E76.2 Other mucopolysaccharidoses

Name of the Condition

• Other Mucopolysaccharidoses (ICD-10 Code: E76.2)

Summary

Other mucopolysaccharidoses are a group of rare inherited disorders characterized by the accumulation of glycosaminoglycans (GAGs) due to enzyme deficiencies. These conditions disrupt normal cellular function, leading to progressive multisystem involvement, including skeletal abnormalities, organ enlargement, and neurological impairment. Early recognition and management are important to address complications and slow disease progression.

Causes

The disorders are caused by genetic mutations that impair enzymes responsible for breaking down glycosaminoglycans. These mutations result in the accumulation of undegraded GAGs in cells, tissues, and organs, disrupting normal structure and function. The specific enzyme deficiency determines the type and severity of the condition.

Risk Factors

• Family history of mucopolysaccharidoses or related lysosomal storage disorders.
• Consanguineous relationships (increased risk of recessive inheritance).
• Ethnic or geographic populations with higher carrier rates for specific mutations.

Symptoms

• Skeletal abnormalities, such as short stature, joint stiffness, or dysostosis multiplex.
• Organ enlargement (e.g., hepatosplenomegaly).
• Neurological symptoms, including developmental delay, seizures, or cognitive impairment.
• Coarse facial features, clouded corneas, or hearing loss.

Diagnosis

Diagnosis involves a combination of clinical evaluation, enzyme activity testing, genetic testing, and imaging studies. Urine tests may detect elevated GAG levels, while enzyme assays identify specific deficiencies. Genetic testing confirms the underlying mutation. Early diagnosis is critical for initiating appropriate management.

Treatment Options

Treatment focuses on managing symptoms and slowing disease progression. Enzyme replacement therapy (ERT) may be used for some types. Supportive care includes physical therapy, surgery for skeletal or organ complications, and medications to address pain or neurological symptoms. Hematopoietic stem cell transplantation (HSCT) may be considered in select cases.

Prognosis and Follow-Up

Prognosis varies by type and severity, with some forms causing early mortality and others allowing longer survival with management. Regular follow-up with a multidisciplinary team (e.g., geneticists, neurologists, orthopedists) is essential to monitor organ function, developmental progress, and treatment response. Lifelong care is typically required.

Complications

• Progressive skeletal deformities or joint contractures.
• Cardiac or respiratory complications from organ enlargement.
• Neurological decline or cognitive impairment.
• Vision or hearing loss due to tissue accumulation.

Lifestyle & Prevention

While prevention of the genetic condition is not possible, early intervention can improve outcomes. Families may benefit from genetic counseling to understand inheritance risks. Supportive measures, such as adaptive equipment or educational resources, help manage daily functioning.

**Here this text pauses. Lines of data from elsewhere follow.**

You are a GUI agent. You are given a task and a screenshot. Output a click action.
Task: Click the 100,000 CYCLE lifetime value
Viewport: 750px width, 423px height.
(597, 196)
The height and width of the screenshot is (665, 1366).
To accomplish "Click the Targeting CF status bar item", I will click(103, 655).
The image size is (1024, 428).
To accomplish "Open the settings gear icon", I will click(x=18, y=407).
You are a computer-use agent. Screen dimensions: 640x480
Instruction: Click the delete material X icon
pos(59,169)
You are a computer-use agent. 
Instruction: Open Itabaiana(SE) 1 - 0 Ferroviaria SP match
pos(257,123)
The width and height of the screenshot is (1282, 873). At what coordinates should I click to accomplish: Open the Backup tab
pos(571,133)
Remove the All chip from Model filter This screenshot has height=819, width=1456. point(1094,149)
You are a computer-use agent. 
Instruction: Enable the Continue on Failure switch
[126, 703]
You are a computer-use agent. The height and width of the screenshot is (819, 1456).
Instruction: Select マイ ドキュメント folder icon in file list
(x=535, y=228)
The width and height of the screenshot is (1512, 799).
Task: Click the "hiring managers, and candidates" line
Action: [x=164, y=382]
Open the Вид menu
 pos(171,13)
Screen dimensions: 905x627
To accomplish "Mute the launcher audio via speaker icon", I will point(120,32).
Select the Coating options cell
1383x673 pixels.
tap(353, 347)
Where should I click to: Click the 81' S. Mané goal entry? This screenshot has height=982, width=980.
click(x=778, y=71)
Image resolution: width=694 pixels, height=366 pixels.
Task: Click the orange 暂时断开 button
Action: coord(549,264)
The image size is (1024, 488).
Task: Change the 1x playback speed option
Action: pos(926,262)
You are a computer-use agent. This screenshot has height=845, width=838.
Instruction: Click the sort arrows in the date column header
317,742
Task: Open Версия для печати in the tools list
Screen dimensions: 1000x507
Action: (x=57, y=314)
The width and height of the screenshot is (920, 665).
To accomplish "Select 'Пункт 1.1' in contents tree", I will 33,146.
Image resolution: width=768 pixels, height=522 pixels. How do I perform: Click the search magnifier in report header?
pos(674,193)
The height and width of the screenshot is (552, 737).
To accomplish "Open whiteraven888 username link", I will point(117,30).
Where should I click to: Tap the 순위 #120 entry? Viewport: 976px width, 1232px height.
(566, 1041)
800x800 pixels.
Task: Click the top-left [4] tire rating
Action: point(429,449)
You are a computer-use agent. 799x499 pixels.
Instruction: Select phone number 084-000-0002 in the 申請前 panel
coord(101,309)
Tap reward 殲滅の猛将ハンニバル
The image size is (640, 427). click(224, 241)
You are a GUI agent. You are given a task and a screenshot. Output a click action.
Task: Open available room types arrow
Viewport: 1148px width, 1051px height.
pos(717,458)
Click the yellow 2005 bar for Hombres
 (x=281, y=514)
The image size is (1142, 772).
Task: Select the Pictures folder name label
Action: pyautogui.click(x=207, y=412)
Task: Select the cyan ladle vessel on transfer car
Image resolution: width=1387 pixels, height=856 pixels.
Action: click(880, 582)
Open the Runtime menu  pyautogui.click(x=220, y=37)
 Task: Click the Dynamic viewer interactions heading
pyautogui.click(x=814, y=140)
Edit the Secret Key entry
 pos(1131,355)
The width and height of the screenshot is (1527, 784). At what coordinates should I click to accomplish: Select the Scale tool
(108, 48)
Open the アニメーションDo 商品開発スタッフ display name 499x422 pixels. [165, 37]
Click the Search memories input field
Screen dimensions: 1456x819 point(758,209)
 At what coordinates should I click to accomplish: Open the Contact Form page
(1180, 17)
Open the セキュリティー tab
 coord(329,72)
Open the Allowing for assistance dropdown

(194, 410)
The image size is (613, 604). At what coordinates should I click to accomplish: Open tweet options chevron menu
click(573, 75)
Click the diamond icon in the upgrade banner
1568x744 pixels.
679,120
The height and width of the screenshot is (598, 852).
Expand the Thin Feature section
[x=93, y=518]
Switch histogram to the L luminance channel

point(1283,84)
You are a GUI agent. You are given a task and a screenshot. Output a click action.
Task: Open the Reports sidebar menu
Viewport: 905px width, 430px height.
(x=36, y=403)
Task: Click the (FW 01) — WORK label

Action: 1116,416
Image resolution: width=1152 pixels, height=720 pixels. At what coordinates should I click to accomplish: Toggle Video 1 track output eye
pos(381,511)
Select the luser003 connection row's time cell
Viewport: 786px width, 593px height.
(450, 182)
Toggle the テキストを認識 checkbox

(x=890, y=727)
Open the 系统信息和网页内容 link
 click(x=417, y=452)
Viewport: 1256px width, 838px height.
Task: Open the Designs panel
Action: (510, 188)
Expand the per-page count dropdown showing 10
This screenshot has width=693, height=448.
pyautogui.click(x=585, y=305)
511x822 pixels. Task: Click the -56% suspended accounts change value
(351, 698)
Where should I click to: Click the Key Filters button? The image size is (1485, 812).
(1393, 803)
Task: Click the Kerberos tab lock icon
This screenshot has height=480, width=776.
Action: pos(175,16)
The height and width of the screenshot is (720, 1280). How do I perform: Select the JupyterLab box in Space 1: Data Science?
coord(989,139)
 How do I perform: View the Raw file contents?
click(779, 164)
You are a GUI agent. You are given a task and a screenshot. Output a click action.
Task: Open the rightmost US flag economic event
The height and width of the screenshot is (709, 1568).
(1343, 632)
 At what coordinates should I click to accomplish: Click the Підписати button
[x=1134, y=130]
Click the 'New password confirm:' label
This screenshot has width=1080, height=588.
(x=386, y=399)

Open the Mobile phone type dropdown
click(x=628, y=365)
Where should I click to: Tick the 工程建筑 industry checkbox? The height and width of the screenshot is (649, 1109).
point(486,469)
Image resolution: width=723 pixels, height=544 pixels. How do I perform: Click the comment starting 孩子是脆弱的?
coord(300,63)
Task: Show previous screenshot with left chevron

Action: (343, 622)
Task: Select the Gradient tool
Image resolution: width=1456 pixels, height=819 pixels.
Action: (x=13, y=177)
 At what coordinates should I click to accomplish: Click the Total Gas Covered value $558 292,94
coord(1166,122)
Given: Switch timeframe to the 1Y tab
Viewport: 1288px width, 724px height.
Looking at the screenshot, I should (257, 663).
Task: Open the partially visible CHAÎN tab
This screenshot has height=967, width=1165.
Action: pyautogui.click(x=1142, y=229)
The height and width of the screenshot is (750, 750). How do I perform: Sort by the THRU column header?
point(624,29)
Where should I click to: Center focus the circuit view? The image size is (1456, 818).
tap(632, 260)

When to Seek Professional Help

Seek medical attention if symptoms like developmental delays, unexplained organ enlargement, or skeletal abnormalities appear. Prompt evaluation is crucial for diagnosis and treatment initiation. Genetic counseling is recommended for families with a history of mucopolysaccharidoses.

Tips for Medical Coders

Document the specific type of mucopolysaccharidosis (if known) and any associated complications (e.g., organ involvement, neurological symptoms) to support accurate coding. Ensure clinical documentation aligns with the diagnosis and includes details relevant to the condition's presentation and management.